Reproduce the rows word for word, from the first line up to and including the line that contains "(x=117, y=26)".

*DATA SUPPLIED*
————————
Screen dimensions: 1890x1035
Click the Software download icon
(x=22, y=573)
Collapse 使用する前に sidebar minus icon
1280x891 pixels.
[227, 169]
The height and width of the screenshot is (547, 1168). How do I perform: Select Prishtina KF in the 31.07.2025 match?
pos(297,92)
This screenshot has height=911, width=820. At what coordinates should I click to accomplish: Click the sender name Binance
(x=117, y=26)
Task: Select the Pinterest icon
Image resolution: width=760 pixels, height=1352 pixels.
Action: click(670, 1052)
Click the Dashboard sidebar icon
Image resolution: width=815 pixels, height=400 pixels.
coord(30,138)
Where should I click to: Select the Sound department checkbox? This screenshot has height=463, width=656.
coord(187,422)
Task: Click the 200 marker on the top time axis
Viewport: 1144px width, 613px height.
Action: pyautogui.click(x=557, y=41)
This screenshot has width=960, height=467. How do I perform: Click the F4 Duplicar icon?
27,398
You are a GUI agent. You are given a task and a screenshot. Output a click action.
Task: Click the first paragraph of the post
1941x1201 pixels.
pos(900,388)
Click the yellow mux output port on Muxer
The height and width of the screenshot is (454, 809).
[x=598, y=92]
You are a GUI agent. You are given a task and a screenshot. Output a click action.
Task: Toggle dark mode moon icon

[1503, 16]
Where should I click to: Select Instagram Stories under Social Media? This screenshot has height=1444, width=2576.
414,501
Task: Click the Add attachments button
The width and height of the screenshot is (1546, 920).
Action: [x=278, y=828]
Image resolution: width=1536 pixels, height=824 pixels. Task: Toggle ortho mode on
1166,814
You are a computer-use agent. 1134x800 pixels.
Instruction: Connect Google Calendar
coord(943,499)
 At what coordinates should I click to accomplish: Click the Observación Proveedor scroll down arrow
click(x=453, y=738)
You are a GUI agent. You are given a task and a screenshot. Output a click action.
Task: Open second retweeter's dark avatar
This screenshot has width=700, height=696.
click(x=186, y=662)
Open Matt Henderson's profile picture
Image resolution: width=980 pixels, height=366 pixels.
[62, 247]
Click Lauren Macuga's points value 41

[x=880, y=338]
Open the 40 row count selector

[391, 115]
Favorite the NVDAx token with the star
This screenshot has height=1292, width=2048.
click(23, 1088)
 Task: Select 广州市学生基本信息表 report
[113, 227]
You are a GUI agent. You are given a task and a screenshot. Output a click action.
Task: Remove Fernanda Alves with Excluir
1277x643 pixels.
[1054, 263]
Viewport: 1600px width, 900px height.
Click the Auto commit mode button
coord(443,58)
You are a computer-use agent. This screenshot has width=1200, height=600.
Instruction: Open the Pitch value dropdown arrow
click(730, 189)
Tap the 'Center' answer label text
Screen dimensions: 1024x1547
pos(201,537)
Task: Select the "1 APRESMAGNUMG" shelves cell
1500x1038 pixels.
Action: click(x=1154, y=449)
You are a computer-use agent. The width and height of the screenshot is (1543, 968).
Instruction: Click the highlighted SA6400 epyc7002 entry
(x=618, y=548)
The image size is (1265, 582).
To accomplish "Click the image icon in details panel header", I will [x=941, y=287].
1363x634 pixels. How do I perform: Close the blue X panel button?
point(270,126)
————————
*RESPONSE BELOW*
Screen dimensions: 1890x1035
Click the Software download icon
(x=22, y=573)
Collapse 使用する前に sidebar minus icon
1280x891 pixels.
[227, 169]
The height and width of the screenshot is (547, 1168). How do I perform: Select Prishtina KF in the 31.07.2025 match?
pos(297,92)
This screenshot has height=911, width=820. At what coordinates should I click to accomplish: Click the sender name Binance
(x=117, y=26)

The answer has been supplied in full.